I'm surfing the web looking for inspiration for this year's xmas meal when I hit upon this recipe on the dLife website. It's a Kwanzaa Pineapple Upside Down Cake. I'm intrigued because I don't have any Kwanzaa recipes in my repertoire and when I was at school Pineapple Upside Down Cake was the first thing I made in Home Economics class.
I want to see what makes in specific for Kwanzaa and how they adapted a high carbohydrate recipe to fit in with the dLife guidelines of small amounts of sugar and less than 30 grams of carbohydrates per serving. From what I remember of my cake it was pretty high on both counts.

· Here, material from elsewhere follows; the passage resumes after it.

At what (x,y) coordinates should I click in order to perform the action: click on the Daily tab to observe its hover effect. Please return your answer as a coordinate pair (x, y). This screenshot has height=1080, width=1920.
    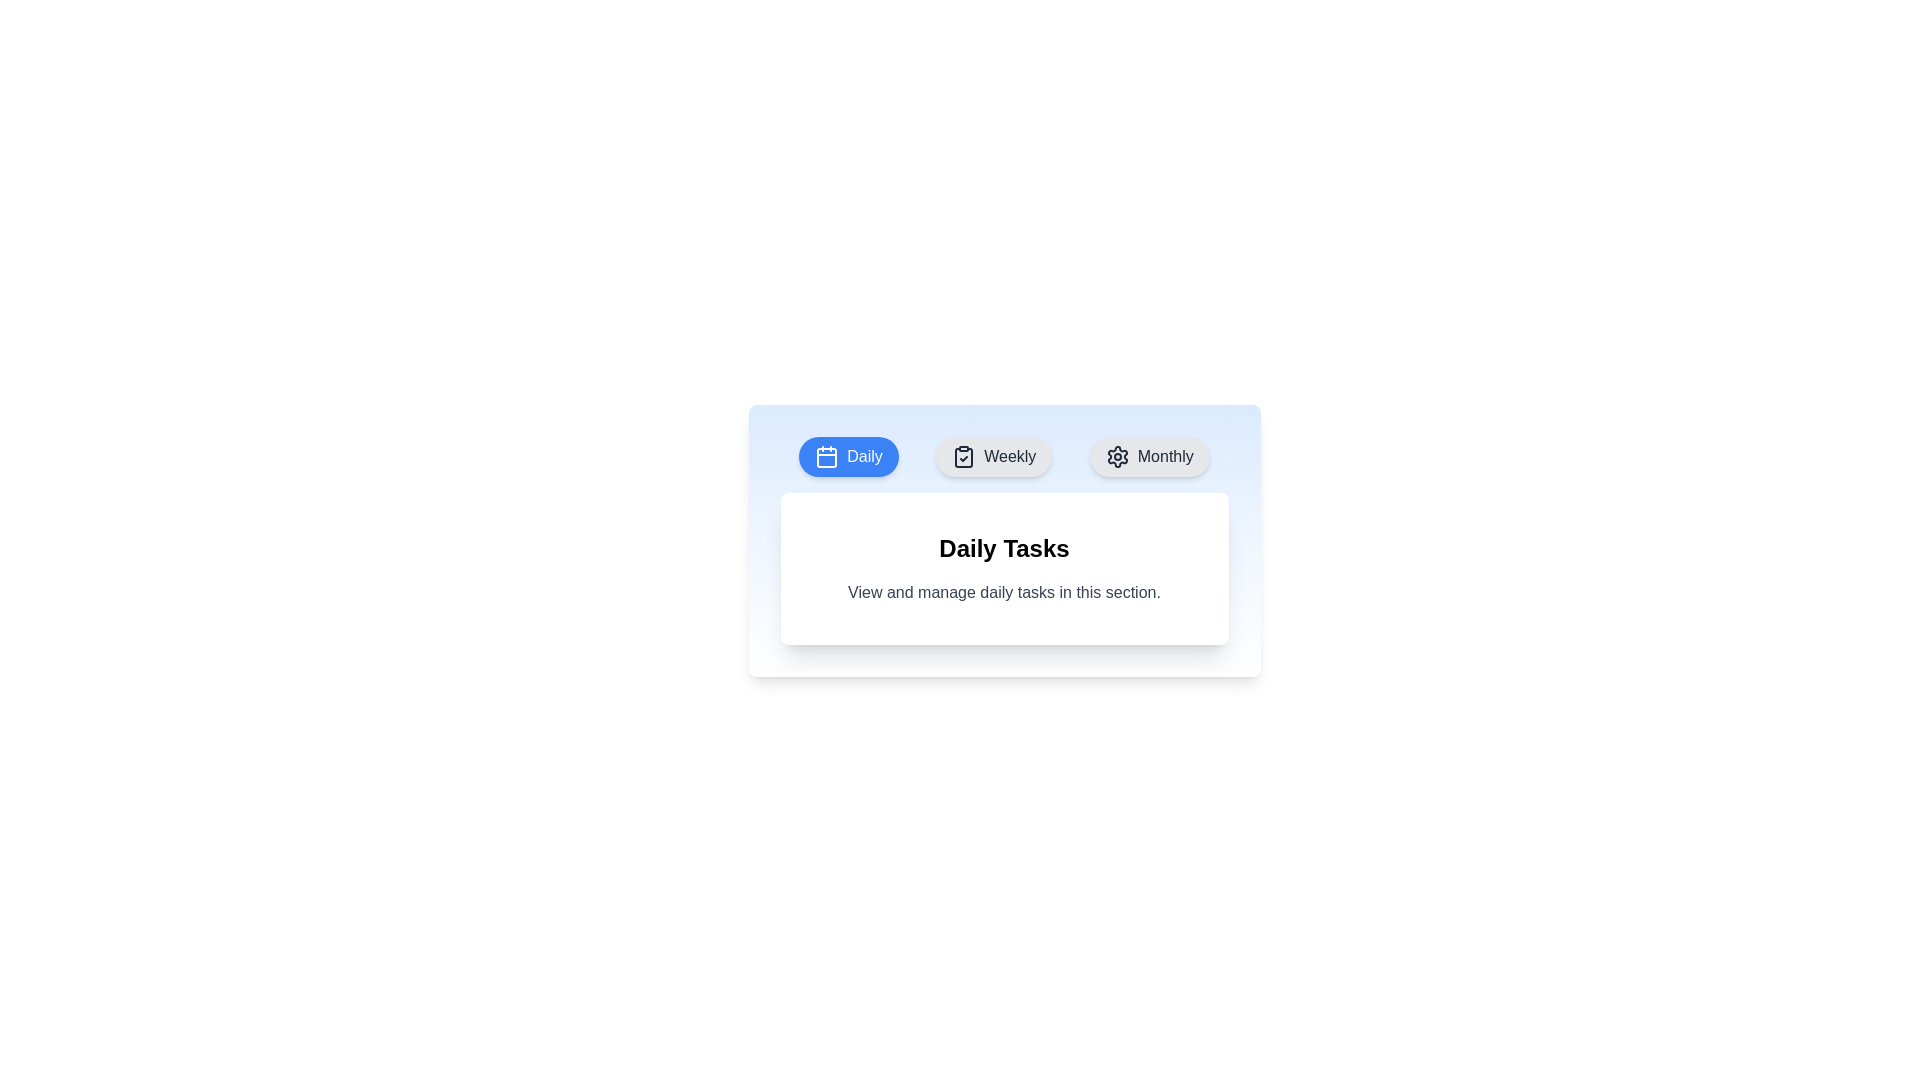
    Looking at the image, I should click on (849, 456).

Well, it turns out there is little difference from the recipe I know. It contains both molasses and honey and of course the canned pineapples in fruit juice. My mouth is already puckering with distaste from the excess sweetness. Then I read the nutritional information:
Exchanges per serving: 3 Carbohydrates, ½ fat
Calories from fat 36
Total Fat 4g
Saturated fat 1g
Dietary fiber 1g
You have to be kidding me. 48g of carbohydrates for a slice of cake? I could have four delicious Whole Foods Chocolate Truffles for half the carbs and 5g less sugar.
Could someone please explain to me what makes this recipe diabetes-friendly?